If partners take one practical lesson from this event and implement it immediately, what should it be?
Education and action. We released a new SMB workforce report because partners need actionable guidance, not more noise. Last year, we introduced the Managed Intelligence Playbook. This year we’re focused on task-based agents, workflow transformation and the emerging concept of always-on agents.
Partners need to understand these opportunities and begin discussing them with customers now. The technology is moving quickly, the governance tools are improving, and the vendor ecosystem is maturing. The opportunity is here.
If a partner starts today with the Managed Intelligence Playbook, where would you like to see them one year from now?
I’d like to see them move beyond customer zero. Many partners are experimenting with AI internally, and that’s important. But the real opportunity starts when you move from customer one, to customer 20, to customer 50 and beyond. My message is simple: Don’t spend too much time on customer zero. Get in front of customers and explain the opportunity. Use AI to scale your own business.
I believe in human-centric AI. A year from now, I hope partners have moved far beyond internal experimentation and are actively helping dozens of customers transform their businesses.

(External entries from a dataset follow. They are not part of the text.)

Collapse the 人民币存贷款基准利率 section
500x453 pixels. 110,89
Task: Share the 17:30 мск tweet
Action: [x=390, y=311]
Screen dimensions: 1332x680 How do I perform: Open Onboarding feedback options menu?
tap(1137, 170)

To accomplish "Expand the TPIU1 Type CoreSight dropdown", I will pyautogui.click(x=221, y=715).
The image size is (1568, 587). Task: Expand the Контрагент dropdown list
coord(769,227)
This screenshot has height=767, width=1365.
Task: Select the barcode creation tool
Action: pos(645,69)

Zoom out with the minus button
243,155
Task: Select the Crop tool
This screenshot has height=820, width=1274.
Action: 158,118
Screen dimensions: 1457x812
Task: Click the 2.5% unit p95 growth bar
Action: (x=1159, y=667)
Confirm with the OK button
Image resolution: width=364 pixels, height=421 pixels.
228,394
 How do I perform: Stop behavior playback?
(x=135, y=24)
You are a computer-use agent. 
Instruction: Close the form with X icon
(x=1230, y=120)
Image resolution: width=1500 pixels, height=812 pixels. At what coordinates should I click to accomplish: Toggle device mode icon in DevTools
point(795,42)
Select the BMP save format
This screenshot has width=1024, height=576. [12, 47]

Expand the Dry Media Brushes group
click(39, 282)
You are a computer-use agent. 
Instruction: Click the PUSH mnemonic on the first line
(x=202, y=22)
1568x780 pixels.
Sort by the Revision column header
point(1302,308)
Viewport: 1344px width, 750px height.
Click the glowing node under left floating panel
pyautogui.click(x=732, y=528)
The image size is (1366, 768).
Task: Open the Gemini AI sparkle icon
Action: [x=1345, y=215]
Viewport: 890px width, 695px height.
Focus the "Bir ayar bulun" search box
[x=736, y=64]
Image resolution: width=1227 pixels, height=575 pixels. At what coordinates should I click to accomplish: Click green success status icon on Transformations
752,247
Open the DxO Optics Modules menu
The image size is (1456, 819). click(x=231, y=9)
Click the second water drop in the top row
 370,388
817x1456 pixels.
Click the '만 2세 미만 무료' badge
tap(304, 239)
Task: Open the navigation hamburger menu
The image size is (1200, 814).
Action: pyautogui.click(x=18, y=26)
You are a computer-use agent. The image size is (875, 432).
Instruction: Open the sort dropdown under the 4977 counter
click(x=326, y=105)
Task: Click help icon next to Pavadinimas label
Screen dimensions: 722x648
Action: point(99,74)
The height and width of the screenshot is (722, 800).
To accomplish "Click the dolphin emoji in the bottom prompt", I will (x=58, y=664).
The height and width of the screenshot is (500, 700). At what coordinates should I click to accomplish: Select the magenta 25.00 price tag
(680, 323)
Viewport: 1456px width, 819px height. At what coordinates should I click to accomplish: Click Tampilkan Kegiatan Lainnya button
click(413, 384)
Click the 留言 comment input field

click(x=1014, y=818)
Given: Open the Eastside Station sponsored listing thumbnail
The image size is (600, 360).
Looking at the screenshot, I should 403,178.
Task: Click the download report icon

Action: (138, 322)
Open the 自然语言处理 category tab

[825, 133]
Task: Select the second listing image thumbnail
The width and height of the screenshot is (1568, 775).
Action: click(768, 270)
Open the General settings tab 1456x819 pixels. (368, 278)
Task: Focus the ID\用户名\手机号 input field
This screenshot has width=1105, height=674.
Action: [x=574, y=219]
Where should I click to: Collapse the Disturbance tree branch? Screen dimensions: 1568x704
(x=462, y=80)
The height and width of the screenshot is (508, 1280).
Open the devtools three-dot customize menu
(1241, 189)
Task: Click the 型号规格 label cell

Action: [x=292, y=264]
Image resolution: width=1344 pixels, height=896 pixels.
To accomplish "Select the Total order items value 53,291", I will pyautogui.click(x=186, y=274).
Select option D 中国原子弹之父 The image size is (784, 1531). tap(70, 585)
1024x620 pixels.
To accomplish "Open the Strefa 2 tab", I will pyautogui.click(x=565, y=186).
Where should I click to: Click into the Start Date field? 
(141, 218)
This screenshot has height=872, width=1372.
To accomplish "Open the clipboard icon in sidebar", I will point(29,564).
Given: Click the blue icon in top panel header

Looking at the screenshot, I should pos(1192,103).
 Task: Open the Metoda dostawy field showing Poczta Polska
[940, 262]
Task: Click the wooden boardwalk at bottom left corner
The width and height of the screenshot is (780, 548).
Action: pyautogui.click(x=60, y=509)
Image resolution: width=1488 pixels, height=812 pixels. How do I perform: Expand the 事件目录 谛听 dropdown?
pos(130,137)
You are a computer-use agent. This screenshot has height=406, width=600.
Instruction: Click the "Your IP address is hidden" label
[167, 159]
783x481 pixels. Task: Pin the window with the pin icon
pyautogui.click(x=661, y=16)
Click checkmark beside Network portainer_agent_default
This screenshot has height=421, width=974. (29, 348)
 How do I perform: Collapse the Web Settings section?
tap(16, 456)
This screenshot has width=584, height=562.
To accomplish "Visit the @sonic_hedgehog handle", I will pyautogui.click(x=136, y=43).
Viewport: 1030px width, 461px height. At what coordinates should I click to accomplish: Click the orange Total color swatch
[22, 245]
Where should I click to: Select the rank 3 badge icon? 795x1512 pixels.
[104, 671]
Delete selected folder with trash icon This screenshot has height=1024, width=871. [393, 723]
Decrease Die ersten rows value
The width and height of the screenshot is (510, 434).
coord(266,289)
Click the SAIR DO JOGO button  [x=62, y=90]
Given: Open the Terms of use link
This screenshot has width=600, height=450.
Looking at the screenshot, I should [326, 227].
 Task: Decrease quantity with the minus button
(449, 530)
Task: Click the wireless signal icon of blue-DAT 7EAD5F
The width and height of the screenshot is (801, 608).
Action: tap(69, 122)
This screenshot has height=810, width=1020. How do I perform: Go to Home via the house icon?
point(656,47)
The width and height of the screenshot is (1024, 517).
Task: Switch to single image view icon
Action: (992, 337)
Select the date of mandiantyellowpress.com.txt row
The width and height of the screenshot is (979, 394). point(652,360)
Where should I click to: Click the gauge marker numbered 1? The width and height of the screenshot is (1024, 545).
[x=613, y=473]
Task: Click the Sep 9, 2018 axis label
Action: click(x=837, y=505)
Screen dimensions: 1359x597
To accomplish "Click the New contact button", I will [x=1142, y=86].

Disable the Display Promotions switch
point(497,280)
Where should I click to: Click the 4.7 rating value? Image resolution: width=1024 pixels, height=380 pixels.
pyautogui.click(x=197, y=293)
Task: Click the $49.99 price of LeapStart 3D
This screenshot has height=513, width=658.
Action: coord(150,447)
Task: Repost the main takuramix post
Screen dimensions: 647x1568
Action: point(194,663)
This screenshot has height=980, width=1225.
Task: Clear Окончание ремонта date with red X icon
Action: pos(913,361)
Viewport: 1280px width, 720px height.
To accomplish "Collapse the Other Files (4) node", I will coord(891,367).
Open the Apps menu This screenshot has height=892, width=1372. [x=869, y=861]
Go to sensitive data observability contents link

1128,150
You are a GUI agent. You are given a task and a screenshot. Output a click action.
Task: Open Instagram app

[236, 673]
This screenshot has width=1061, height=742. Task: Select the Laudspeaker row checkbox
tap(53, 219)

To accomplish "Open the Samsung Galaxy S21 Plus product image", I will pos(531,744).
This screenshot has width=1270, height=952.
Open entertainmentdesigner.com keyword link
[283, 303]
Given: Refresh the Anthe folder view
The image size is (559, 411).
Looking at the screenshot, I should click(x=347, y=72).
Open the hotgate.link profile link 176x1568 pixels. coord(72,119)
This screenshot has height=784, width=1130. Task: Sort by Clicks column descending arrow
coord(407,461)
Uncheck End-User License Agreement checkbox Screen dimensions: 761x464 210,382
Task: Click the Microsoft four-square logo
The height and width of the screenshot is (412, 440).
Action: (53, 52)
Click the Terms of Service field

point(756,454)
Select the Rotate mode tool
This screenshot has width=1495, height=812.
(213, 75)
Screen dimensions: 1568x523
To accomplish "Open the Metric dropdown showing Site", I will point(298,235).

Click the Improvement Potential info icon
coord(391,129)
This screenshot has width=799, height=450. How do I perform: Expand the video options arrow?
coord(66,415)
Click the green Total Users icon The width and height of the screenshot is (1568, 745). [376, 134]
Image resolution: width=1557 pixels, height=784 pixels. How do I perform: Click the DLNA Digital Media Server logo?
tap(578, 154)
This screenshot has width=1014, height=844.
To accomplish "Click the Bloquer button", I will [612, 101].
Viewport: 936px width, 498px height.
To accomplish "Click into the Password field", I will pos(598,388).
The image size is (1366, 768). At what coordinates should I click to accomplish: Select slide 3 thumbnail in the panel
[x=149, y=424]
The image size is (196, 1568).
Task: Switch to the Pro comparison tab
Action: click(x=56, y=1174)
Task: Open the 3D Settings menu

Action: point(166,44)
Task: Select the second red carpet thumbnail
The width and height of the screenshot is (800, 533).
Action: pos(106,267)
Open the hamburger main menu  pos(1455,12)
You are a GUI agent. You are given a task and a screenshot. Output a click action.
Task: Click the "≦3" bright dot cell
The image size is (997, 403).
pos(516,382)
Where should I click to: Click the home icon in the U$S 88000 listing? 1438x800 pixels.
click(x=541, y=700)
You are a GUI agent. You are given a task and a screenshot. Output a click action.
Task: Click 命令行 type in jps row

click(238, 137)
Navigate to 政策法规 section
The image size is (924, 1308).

As AI automates more work, do you believe human connection becomes even more important?
Absolutely. One of the greatest competitive advantages MSPs have is trust. They’ve spent years building relationships and becoming the technology advisers their customers rely on.
That trust becomes even more valuable in the age of AI. AI can automate tasks, workflows and processes. But it cannot replicate human warmth, empathy, judgment, creativity or intention. Look at a doctor. Only a small portion of their value comes from paperwork. The real value comes from the interaction, trust and expertise they provide to patients.
The same dynamic is playing out across every profession. As repetitive knowledge work becomes automated, people will spend more time exercising creativity, judgment and human connection. Those qualities remain uniquely human, and they will become even more important in an AI-powered world.